More work needed to diversify clinical trials, data show

Apart from white patients, other racial groups in US clinical trials are being significantly and consistently under represented, according to new research.  

The data come from clinical data company Phesi, which analysed protocol design data from 1,324,820 US patients, from Phase 2 and 3 single country clinical trials across a total of 1,580 cohorts. The data set represented 495 disease conditions throughout 2010–2020.

Results of the data show that Asian, Hispanic and Latino, Native Americans and Alaska natives, Native Hawaiians and other Pacific Islander patient subpopulations were all significantly and consistently underrepresented over the decade.

More so, across the decade, Black and African American patients made up 14.92% of patients within these clinical trials – an increased compared to the 13.4.% estimated in the 2019 US Census Bureau.

Phesi argues that this slight increase could be due to industry efforts to improve racial diversification, as well as work by patient advocacy groups for diseases disproportionally impacting Black/African Americans in the US.

“The number of patient subgroups is increasing as we expand our understanding of how therapies affect certain demographics and continue to research genetic biomarkers,” commented Dr Gen Li, president, Phesi. “Trial sponsors are making a concerted effort to address the lack of ethnic group representation, and there is also growing pressure from the public as understanding of clinical trials is increasing following the Covid-19 pandemic. More than 70% of the population believe patients need more access to clinical trials and opportunities to participate. The demand is clearly there for wider inclusion, and to meet it, sponsors must become more data-driven to ensure that new treatments are efficacious for all ethnic and racial groups, whenever applicable.”

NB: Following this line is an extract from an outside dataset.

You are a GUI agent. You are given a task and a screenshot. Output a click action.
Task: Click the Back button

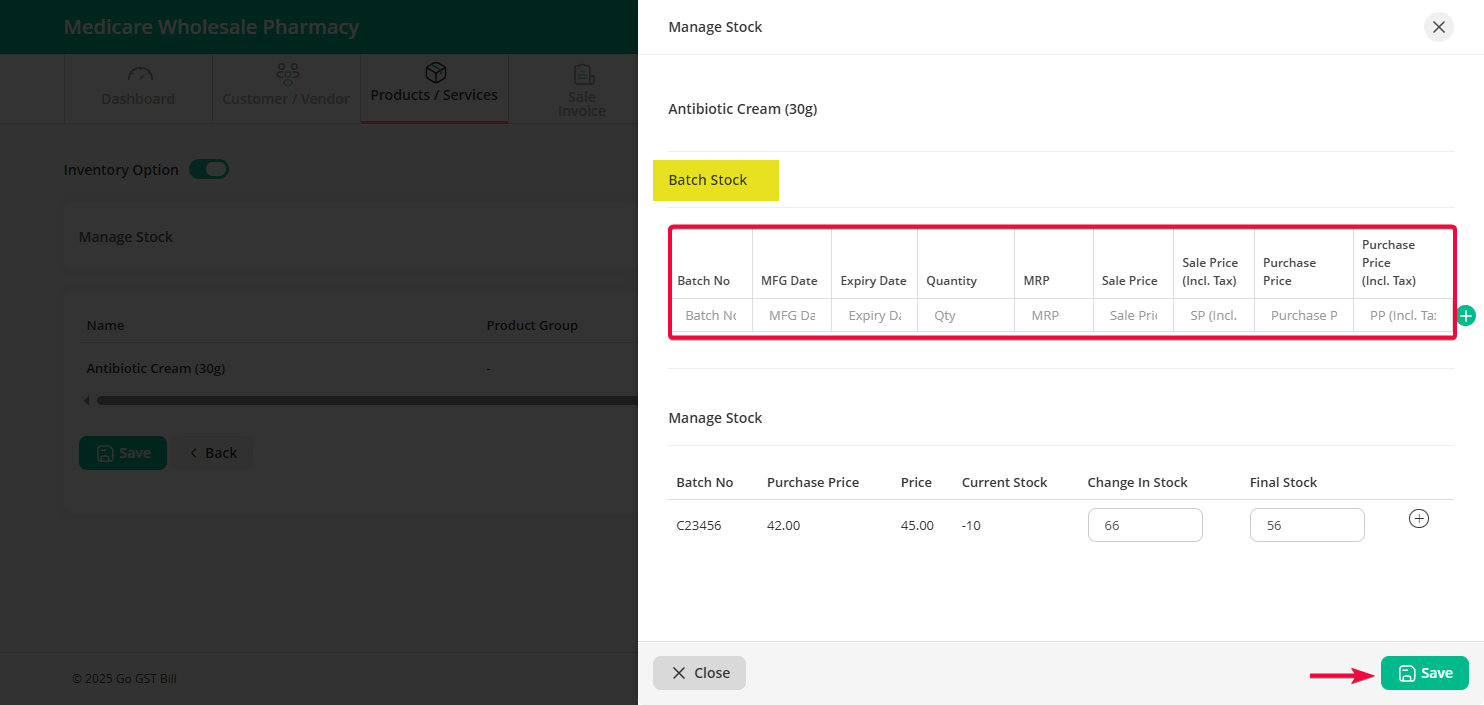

“Patient subgroups in clinical trials continue to evolve as availability of real-world data allows sponsors to design more precise and targeted trials. The demand for inclusion also extends into other characteristics like sex and age,” added Dr Paul Chew, chief medical officer at Phesi. “To further advance our understanding of diversity, we will need to see greater alignment between sponsors and government and regulatory bodies, to ensure clinically meaningful classifications are standardised. Moreover, the industry must address the barriers and justified concerns of patients due to historical treatment in trials to ensure everyone is included and fairly represented in the clinical development process.”

One of the answers to better diversification in clinical trials could be the use of technology, particularly the use of synthetic patient profiles, Dr Chew argues.

“This predictive analytics approach helps to address inclusion issues and to accelerate trials. In addition, the advances that we’ve seen in virtualised and decentralised trial throughout Covid-19 has shown that geography should be a factor in trial participation. We should see the results of these new technology and data-driven approaches trickle through into increased diversity in trial data,” Dr Chew said.

Dr Li added: “It’s also important that when considering diversity and inclusion that we don’t look at issues in isolation. We know that a patient’s race can affect how they respond to drugs. Pharmacogenetic differences in Asians may affect their responses to important drugs such as Warfarin and Clopidogrel, increasing and decreasing drug response respectively. The FDA has also approved Bidil (isosorbide dinitrate/hydralazine), the only heart failure medicine approved specifically for African Americans. But we’ve also seen over the last two years of the pandemic how other factors not related to race can affect outcomes. Our own research has shown that obesity is a major complicating factor and the biggest predictor of Covid-19 symptom severity. The key takeaway is that sponsors optimising the design of their clinical trials in any disease must be better informed by leveraging the variety and volume of real-world and real-time data available to them today.”